Yeni Üyelik
14.
Bölüm

13 | Ejderha İninde Saklı Çiçek

@ejderhacik

Tekrardan merhabaa


Nasılsınız?? 


Minik yıldızımızı parlatmayı unutmayın✨


***


Kapı çaldığında Cayena'nın kapıya bakacağını düşünerek yataktan kalkmaya tenezzül etmedim ve birkaç saniye içinde tekrardan derin uykuma daldım. Cayena beni omzumdan tutup sarstığında bana rahat vermeyeceğini anladığım için "Ne oldu?" dedim sinirle.


"Kapıda askerler var. Seni çağırıyorlar," dedi Cayena endişeyle.


Korkuyla yataktan sıçradım. Pencereye baktığımda güneşin çoktan doğduğunu gördüm.

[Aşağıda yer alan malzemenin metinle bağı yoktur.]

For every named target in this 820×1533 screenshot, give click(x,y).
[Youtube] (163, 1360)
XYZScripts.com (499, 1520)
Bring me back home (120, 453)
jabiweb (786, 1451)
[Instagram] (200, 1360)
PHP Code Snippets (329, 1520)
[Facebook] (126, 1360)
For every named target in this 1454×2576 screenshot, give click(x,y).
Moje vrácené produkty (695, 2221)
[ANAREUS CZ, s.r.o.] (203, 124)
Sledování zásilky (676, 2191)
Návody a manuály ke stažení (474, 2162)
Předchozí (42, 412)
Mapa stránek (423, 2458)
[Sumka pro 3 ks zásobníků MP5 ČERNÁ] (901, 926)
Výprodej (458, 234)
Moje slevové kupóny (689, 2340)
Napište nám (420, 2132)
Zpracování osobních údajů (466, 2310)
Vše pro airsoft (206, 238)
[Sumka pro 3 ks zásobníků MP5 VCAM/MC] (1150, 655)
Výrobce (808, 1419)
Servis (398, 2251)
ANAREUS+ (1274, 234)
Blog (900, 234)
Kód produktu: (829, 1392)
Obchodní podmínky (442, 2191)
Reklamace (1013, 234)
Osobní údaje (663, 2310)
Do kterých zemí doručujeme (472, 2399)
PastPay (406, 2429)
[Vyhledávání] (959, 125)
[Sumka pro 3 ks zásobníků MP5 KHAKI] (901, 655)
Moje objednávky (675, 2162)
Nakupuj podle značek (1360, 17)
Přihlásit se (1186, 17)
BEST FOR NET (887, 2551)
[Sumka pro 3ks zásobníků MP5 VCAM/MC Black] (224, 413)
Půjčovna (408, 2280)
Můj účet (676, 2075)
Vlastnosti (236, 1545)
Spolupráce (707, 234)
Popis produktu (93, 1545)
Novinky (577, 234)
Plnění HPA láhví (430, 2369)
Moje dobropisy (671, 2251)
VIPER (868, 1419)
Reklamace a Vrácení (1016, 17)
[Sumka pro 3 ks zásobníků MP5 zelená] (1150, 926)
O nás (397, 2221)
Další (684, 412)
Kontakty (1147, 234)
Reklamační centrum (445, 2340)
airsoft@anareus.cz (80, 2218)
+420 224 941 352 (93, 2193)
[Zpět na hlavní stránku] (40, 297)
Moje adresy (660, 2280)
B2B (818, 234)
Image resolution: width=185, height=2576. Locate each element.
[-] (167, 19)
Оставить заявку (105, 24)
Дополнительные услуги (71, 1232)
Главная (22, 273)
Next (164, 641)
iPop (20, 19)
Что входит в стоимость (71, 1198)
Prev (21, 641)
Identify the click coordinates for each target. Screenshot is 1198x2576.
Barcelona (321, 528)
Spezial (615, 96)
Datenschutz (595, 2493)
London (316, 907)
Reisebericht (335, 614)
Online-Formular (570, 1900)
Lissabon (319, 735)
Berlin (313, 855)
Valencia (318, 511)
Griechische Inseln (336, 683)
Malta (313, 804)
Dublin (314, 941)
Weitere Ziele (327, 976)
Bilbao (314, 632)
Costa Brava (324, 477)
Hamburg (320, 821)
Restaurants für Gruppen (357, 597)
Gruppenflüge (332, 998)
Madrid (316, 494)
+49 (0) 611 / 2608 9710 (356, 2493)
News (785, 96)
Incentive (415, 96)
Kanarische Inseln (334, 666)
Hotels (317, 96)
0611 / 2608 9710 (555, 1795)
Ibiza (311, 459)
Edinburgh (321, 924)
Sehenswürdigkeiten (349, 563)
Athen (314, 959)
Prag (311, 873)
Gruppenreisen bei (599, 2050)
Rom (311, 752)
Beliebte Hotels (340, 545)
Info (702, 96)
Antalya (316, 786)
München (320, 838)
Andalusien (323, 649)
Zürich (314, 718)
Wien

Muhtemelen öğrencilerin bir kısmı kahvaltıya inmişti, bir kısmı ise uykuyu sevdiği için kahvaltıya bir tık daha geç inmeyi planlıyordu.


Sabah sabah burada ne işleri olabilirdi ki? Yoksa şifalı çiçeği benim çaldığımı mı öğrenmişlerdi? Beni götürüp zindana mı tıkacaklardı? Acaba üçüncü katın penceresinden atlasam bir yerlerim kırılmadan kurtulup buradan kaçabilir miydim?


Cayena beni kapıya götürdüğünde kapıda dikilmiş beş tane askerle karşılaşmak benim tedirginliğim arttırmıştı. Askerlerden ikisi koluma girdiğinde geri çekilmeye çalışmıştım ama beni yakalamaları çok da zor olmamıştı. Cayena endişeyle beni seyrederken bir adım geriye çekilmişti.


"Hey, ne yapıyorsunuz!" diye bağırdım, yan odalardan hatta üçüncü katın tamamından duyulabilecek kadar yüksek bir tonla.


"Lütfen, zorluk çıkarmayın," dedi askerlerden birisi.


Askerler beni merdivenlere doğru sürüklerlerken askerleri fark eden öğrenciler, şaşkınlık ve korku içerisinde bana bakıyorlardı ama kimseden ses çıkmıyordu.


Daha üstümü değiştirmeye bile vaktim olmamıştı!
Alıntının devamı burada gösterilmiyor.